> _Things to do_
A - In the forum thread on Vim language-server setups, which operating systems does the first poster say coc.nvim works on?
B - Write the next part of the forum thread on Vim language-server setups, picking up after its final sentence.

Here's the relevant bits of my config if that helps:
[https://gist.github.com/nikki93/6ea403d3e2cbff2b3d32d4528edf...](https://gist.github.com/nikki93/6ea403d3e2cbff2b3d32d4528edf5ee5)

coc.nvim has pretty much worked pretty well out of the box for many languages,
and it works for me on macOS, Linux and Windows.

------
ainar-g
You don't actually need NPM and CoC. I've been using pure-VimL vim-lsc[1] for
a couple of years, and it's been serving me well. My config:

    
    
      let g:lsc_auto_map = {'Completion': 'omnifunc'}
      let g:lsc_enable_autocomplete = v:false
      let g:lsc_server_commands = {
      \  'c': {
      \    'command': 'clangd',
      \    'log_level': -1,
      \    'suppress_stderr': v:true,
      \  },
      \  'cpp': {
      \    'command': 'clangd',
      \    'log_level': -1,
      \    'suppress_stderr': v:true,
      \  },
      \}
    

This gives me code completion and other niceness.

> _Data shown_

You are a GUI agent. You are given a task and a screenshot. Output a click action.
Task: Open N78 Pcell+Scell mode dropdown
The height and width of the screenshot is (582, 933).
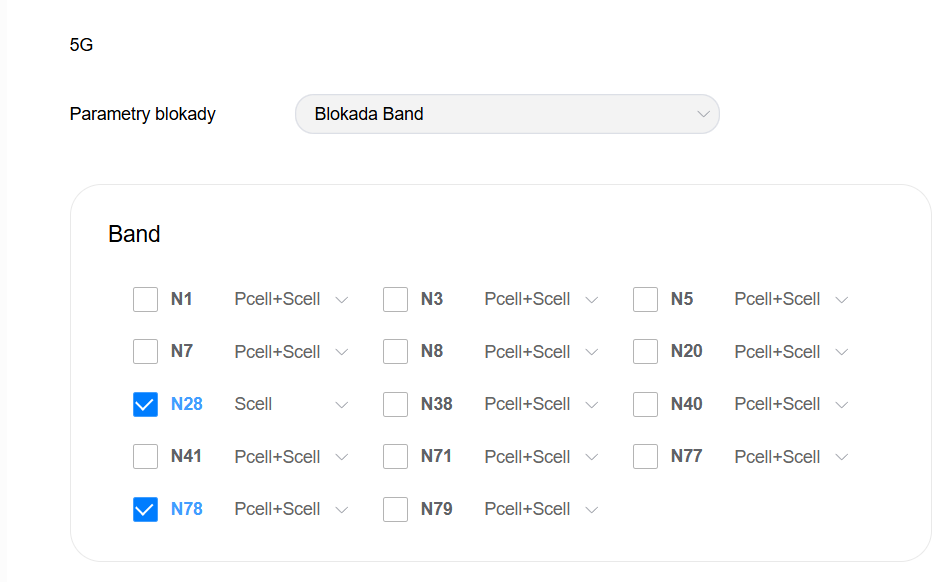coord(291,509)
...
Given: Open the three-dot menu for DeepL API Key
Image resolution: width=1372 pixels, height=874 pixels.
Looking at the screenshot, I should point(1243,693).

> _Responses to the tasks_
A - macOS, Linux and Windows.

B -
With Vim 8.1, you don't even need a package manager, since there is one built
in. Just clone the Git repo into your ~/.vim/pack/vim-lsc/start/vim-lsc/.

[1] [https://github.com/natebosch/vim-lsc](https://github.com/natebosch/vim-
lsc)

------
benreesman
+1 for clangd (not to mention clang-tidy and clang-format). On Ubuntu 20.04
clang-10 is is in the standard repositories (I’ve heard it’s well-supported on
other distributions), and the setup is seamless.

clangd eats big-ass, hairy, template-heavy TUs for breakfast as concerns
responsiveness, and I have yet to see it make a mistaken autocomplete
suggestion or fail to find a declaration that I agreed with. It’s easily the
equal in precision of the Intellisense server that some of my colleagues use
and doesn’t bog down the same way. Even the method renaming is pretty solid.

For me at least it’s a small but consistent productivity increase over any of
the alternatives I’m aware of and fits into your existing emacs/vim/vscode
workflow.

Would download for free again.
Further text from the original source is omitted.